The defence, on the other hand, argued that Tan never had the intention to cause death to start with, and he never in turn had the intent to cause any fatal bodily harm on Chia. Defence lawyer Edmond Pereira also submitted that Tan's murder charge should be reduced to manslaughter, which carries the maximum sentence of life imprisonment, and he pointed out that Tan only wanted to keep Chia quiet by stabbing her in the mouth, and if Tan had the intent to commit murder from the beginning, he would have easily targeted the more vital parts of Chia's body instead of the mouth, where death rarely occurred due to stabbing in the mouth.

===Verdict===
On 31 August 1990, after a trial lasting ten days, both Justice Lai Kew Chai and Judicial Commissioner M Karthigesu delivered their verdict. Justice Lai, who pronounced the judgement in court, stated that there was no doubt that Tan had intentionally caused the fatal injury on Chia, and accepted the prosecution's arguments.

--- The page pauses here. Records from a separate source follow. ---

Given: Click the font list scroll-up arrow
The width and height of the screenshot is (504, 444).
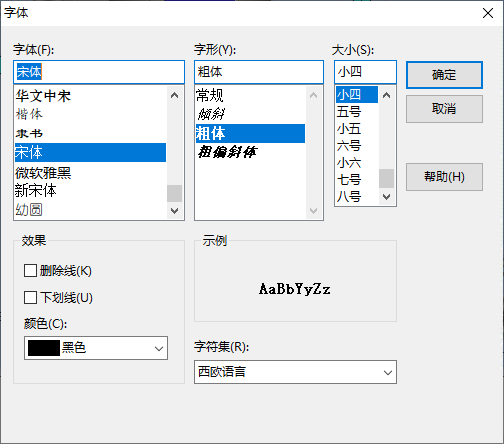Looking at the screenshot, I should (174, 95).
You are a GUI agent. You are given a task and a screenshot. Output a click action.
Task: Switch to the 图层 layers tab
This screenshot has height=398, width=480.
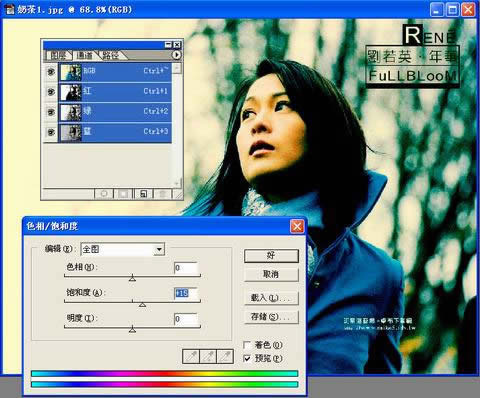point(58,55)
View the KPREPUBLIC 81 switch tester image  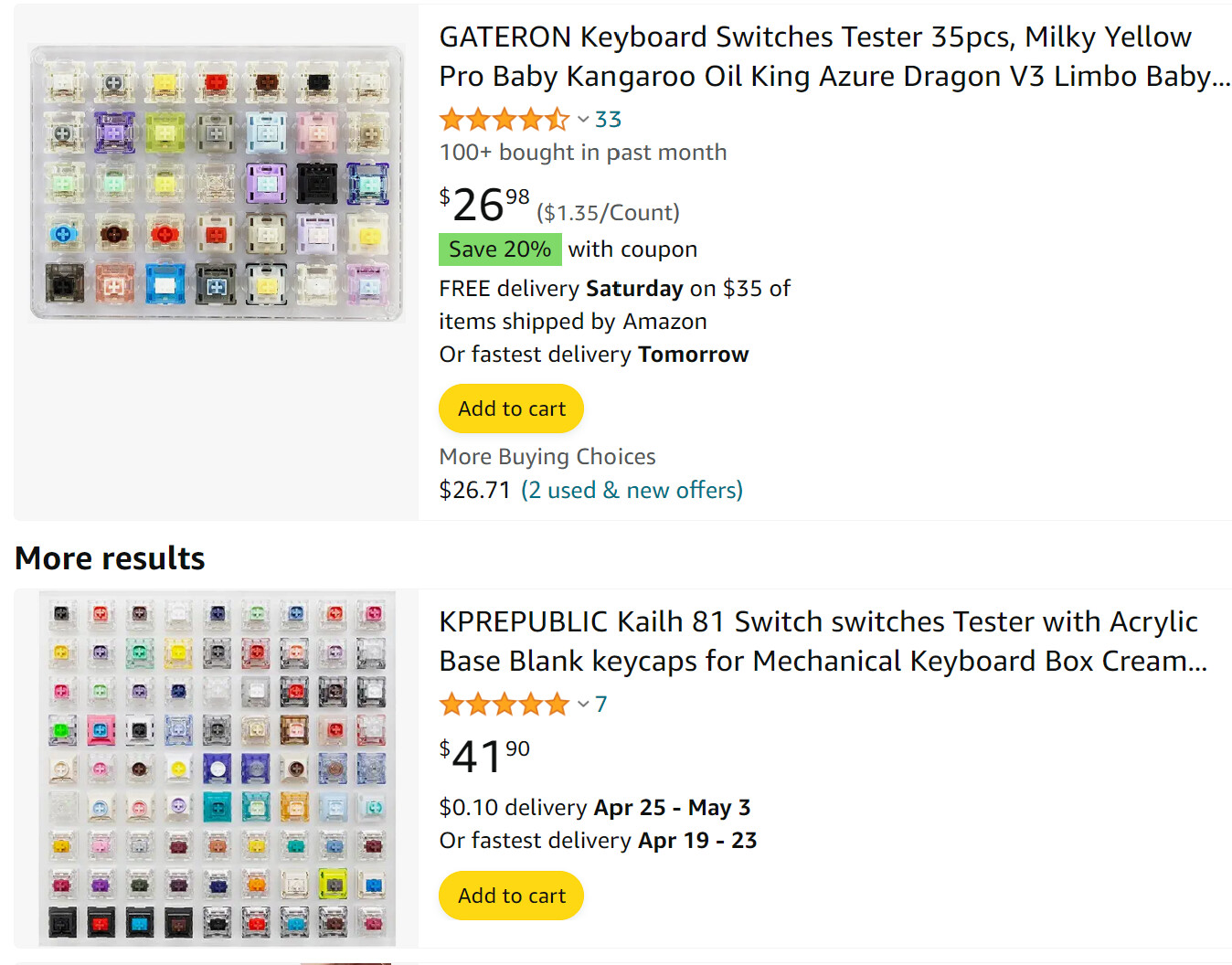pyautogui.click(x=217, y=769)

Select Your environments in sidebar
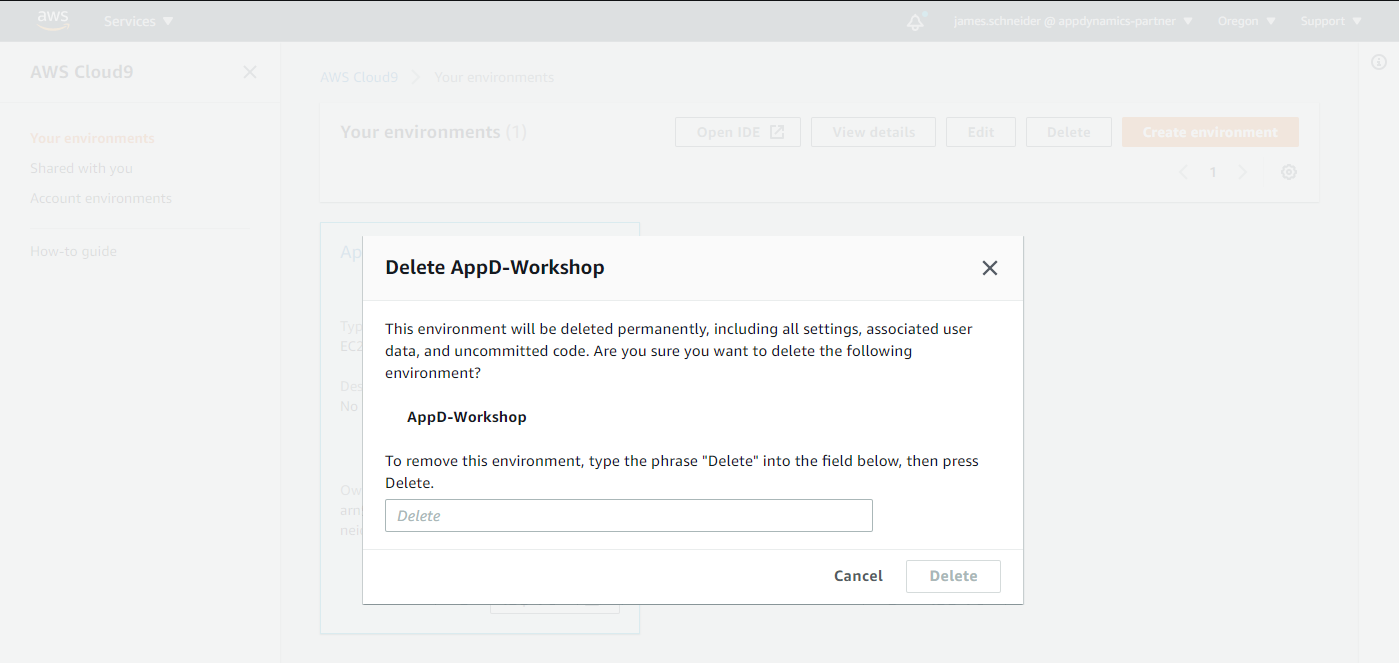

They further found that Tan came to Chia's house with robbery in his mind, and during his altercation with Chia, Tan had stabbed Chia and caused her death, although he did not intend to inflict the particular injury so as to cause her death. The judges also took to conclude that despite this fact, it did not detract from Tan's intention to cause serious injuries on Chia and in turn of this intention, the injury deliberately caused had led to Chia's death, which were sufficient grounds to return with a guilty verdict of murder. Aside from this, the judges also rejected Tan's defence that he accidentally stabbed Chia during a fight and that he did so under grave and sudden provocation by Chia's alleged verbal abuse.

Therefore, 38-year-old Tan Cheow Bock was found guilty of murder, and sentenced to death by hanging. Under Singaporean law, the mandatory death penalty was warranted for offenders convicted of murder under Section 302 of the Penal Code.

==Aftermath==
On 9 September 1991, Tan Cheow Bock's appeal was dismissed by the Court of Appeal. In their judgement, the three judges - Justice L P Thean (Thean Lip Ping), Justice Frederick Arthur Chua (F A Chua) and Chief Justice Yong Pung How - stated that they disagreed with the defence that Tan accidentally stabbed Chia during a fight, and they also further affirmed the trial court's decision to convict Tan of murder. Based on the precedent case of Visuvanathan Thillai Kannu, who was found guilty of murdering a man and hanged in 1979, the Court of Appeal also laid out the guiding principles for a person to be convicted of murder by intentionally causing a fatal injury(s) under Section 300(c) of the Penal Code, which were the requirements met in convicting Tan of murder:

1. that the accused did an act which caused the death of the deceased;
2. that the said act was done with the intention of causing bodily injury;
3. that the injury caused —
- (a) was intended and was not accidental or otherwise unintentional; and
- (b) was sufficient in the ordinary course of nature to cause death.

Since the loss of his appeal, Tan Cheow Bock was eventually hanged on an unknown date at Changi Prison.

In the aftermath of his trial and execution, Tan's case was constantly cited as a case of legal study with regards to the offence of murder under Section 300(c) of the Penal Code, which scrutinized the guiding principles to find whether a person had the intention to inflict a bodily injury that was sufficient in the ordinary course of nature to cause death, which would determine if a person was, in the end, guilty of murder even if an injury inflicted was rarely observed but could cause death.